Something has to go.
State officials blame the recession for pushing so many people into the very low level of income required to qualify for Medicaid– such as $22,000 or less for a family of four. A single person doesn’t qualify, except in special circumstances, like if they are developmentally disabled, said Rachel Reiter of the state Department of Health Care Policy and Financing.
The recession has changed the type of people who need help with health care, says Kraig Burleson, CEO of the Inner City Health Center in Denver.
“It’s not just the classic model of what you think of as poor. It’s your neighbors. It’s the recently unemployed. It’s just a different population than people think,” Burleson said.
Most people on Medicaid are kids, like the four children of Clara Harris of Aurora. Harris took them in as foster children covered by Medicaid, and then adopted them.
Harris, 55, also often babysits four of her grandchildren. Three of them are uninsured. “His dad used to have insurance, but he can’t afford it anymore,”Harris said.
Last month, one of those uninsured children had to be rushed to the doctor with an asthma attack. The $70 bill for the doctor and prescription for 4-year-old Dante Jameson meant real sacrifice.
“We got together as a family and paid for it out of pocket,” Harris said.
Scraping up that money meant other things had to be cut. “Seventy dollars means a lot to me,” Harris said. “I can take $70 and stretch it forever and make it work for my family. Food and everything else.”
On a recent day, all seven small faces crowded around Harris on the family couch, listening to her explain their tough circumstances in this economy.“Just to feed them, to have a big Christmas dinner, it’s hard,” she said.
In February, Dante’s mom is having twins. She worked as an assistant manager at KFC, but lost the job and her insurance when she had to go on bed rest. She is applying for Medicaid, to get through her pregnancy, and likely beyond.
“My mom used to be in the hospital,” explained Dante. “Now’s she’s out. She had to get a needle in her arm. And she’s having two boys. And they’re twins, so when they get out they’re going to look the same!”
The soaring number of people on Medicaid is the main reason that state lawmakers are once again contemplating cutting funding for education. Medicaid is mandated by the federal government, which pays only half the cost. The state must cover the rest.
Recently, Republicans proposed seeking federal permission to cut Colorado’s Medicaid budget. Gov. John Hickenlooper said no. The new federal health care law won’t allow states to restrict who qualifies, he said after a budget hearing. “We can’t cut Medicaid. It’s against the law,” he told an Associated Press reporter.
Some Republican lawmakers believe some Americans think that government-funded health care is a “given.”
“It’s the entitlement mentality that we need to get past,” said state Sen. Kevin Lundberg, R-Berthoud. “We can’t provide all medical services for everyone at all times. When it comes to Medicaid, we need to find ways to keep the costs down, other than continually grow the pie.”
But DenverDemocratic state Sen.
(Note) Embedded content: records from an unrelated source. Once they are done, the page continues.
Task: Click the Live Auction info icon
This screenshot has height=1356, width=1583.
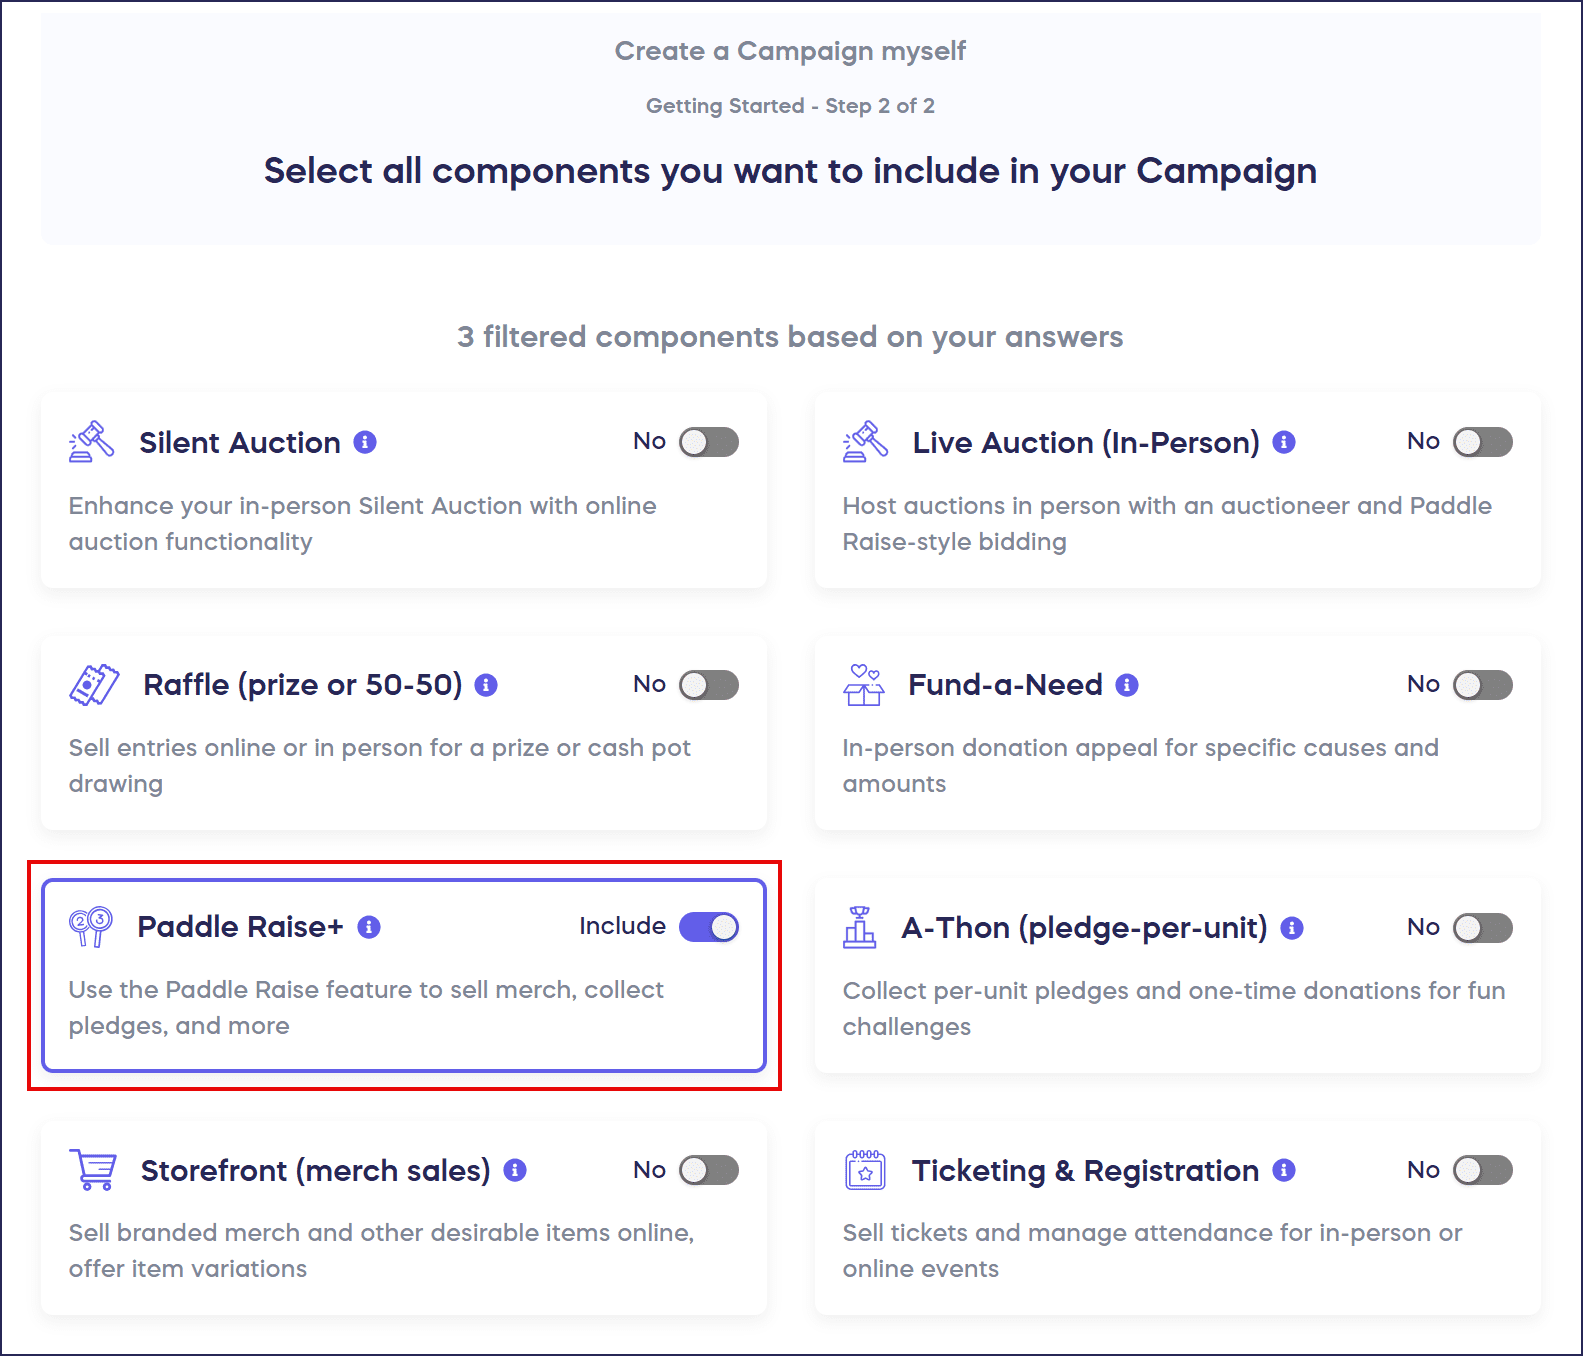Action: tap(1284, 442)
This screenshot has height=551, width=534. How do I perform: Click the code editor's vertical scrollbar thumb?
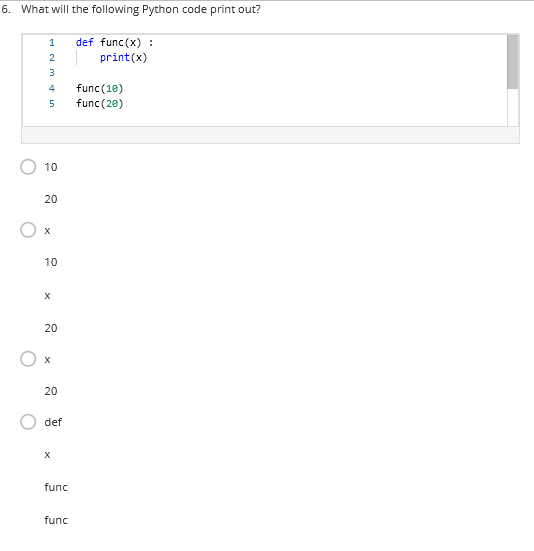click(513, 62)
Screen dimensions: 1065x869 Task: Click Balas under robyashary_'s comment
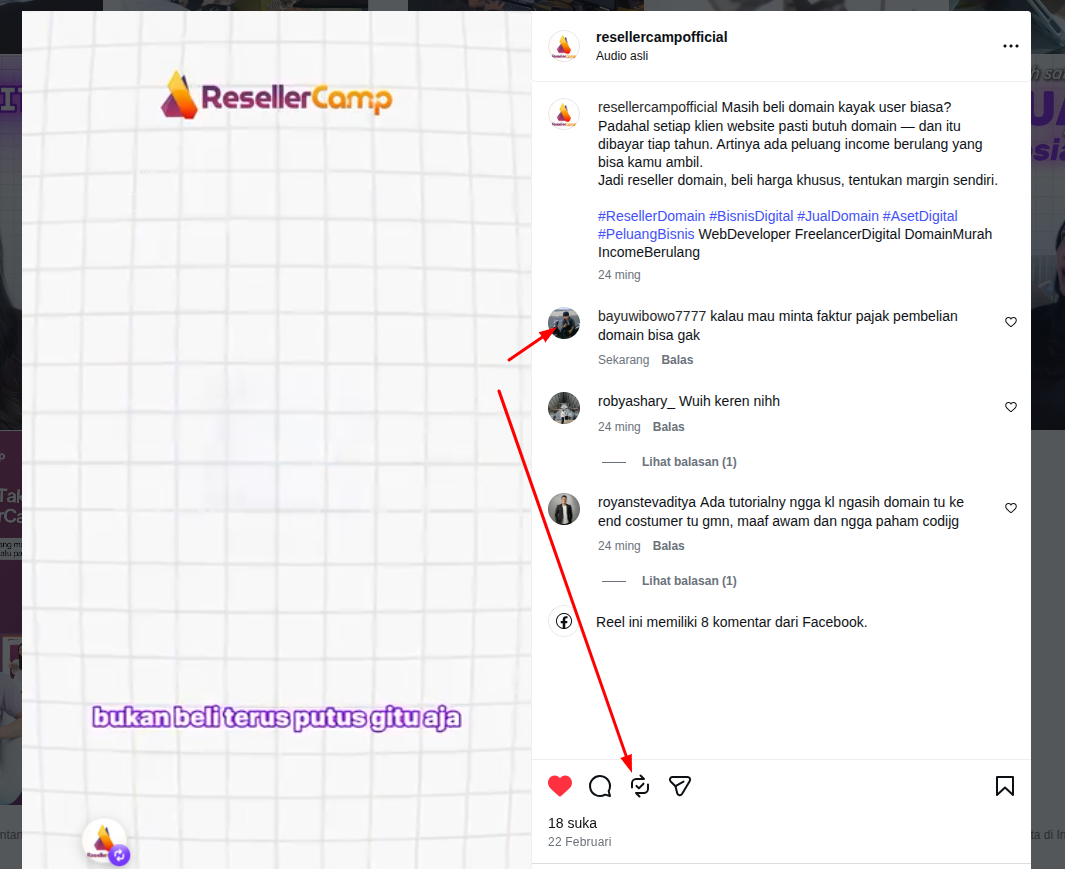tap(668, 427)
Irene Aguilar, a physician, said, “We’ve cut all of the fat and are beginning to cut into the muscle” of the Medicaid program.
Aguilar says the people who rely on Medicaid are the ones who need it most: the disabled and the elderly. “I hope as a country that we will continue to have a commitment to them and that...we’re not just going to let people die in the streets.”
Complicating the legislators’ decision is a recent court ruling that the state constitution requires them to spend more money on schools.
At the Inner City Health Center in Denver, 22 percent of the patients are on Medicaid and another 70 percent are uninsured, mostly because they can’t afford it and they are not poor enough for Medicaid. The phone rings constantly. New patients call to be seen for everything from diabetes to broken arms.
CEO Burleson is worried that more fortunate Americans are so overwhelmed with bad news about the recession that they are tuning out the problems of the poor and near-poor. He calls this a “sympathy gap.” He does not see any relief in sight for Colorado’s strained system of health care for the poor.
“I know there are some indicators – and I hope they’re true – that the economy may be improving,” he said. “But we don’t see that on the ground. We don’t feel that within these walls.”
Gretchen Hammer, executive director of the Colorado Coalition for the Medically Underserved, warns that short-term cuts can hurt even more long-term.
“We’re 23rd in the nation for children who are overweight and obese,” she said. Failure to solve that will cause those children major health problems as they grow up. Ignoring the issue now, she says, will only cost a lot more down the road.